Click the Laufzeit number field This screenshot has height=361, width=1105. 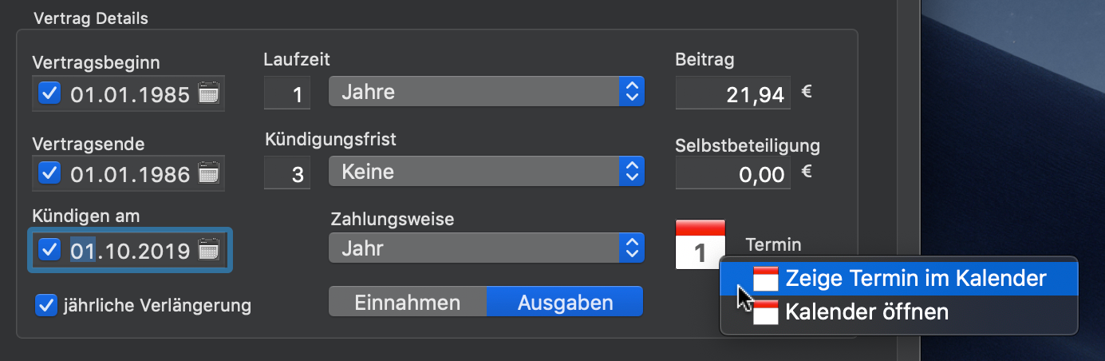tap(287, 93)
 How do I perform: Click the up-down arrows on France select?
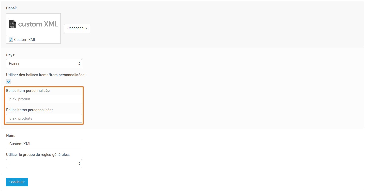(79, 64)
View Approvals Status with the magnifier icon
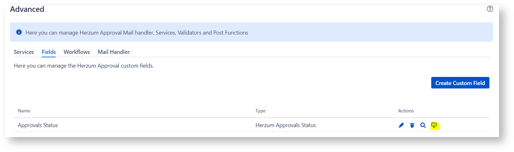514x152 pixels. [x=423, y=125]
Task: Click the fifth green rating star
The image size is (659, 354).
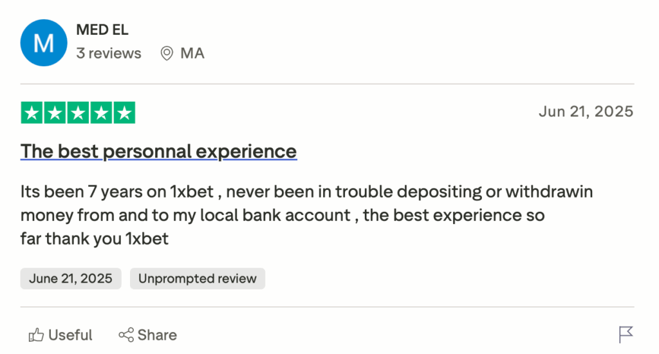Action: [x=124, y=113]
• • • •
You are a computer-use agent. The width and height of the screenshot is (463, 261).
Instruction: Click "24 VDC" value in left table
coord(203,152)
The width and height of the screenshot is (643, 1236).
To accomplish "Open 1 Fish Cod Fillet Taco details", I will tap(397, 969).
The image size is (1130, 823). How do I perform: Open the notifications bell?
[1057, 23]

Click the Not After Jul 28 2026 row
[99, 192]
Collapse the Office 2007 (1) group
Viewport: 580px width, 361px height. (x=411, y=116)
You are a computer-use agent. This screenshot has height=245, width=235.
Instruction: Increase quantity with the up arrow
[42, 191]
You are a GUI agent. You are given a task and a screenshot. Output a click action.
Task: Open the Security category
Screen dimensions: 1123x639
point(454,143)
• • • •
What the task requires:
Recast the material from the line with "How do I perform: Click" to the line with "Action: [x=124, y=113]", both included, as a Markdown table with columns Row and Content, numbering each line and skipping any blank ones. Leave the pictures out.

Final result:
| Row | Content |
|---|---|
| 1 |  How do I perform: Click the up-down arrows on France select? |
| 2 | (79, 64) |
| 3 | View Approvals Status with the magnifier icon |
| 4 | 514x152 pixels. [x=423, y=125] |
| 5 | Task: Click the fifth green rating star |
| 6 | The image size is (659, 354). |
| 7 | Action: [x=124, y=113] |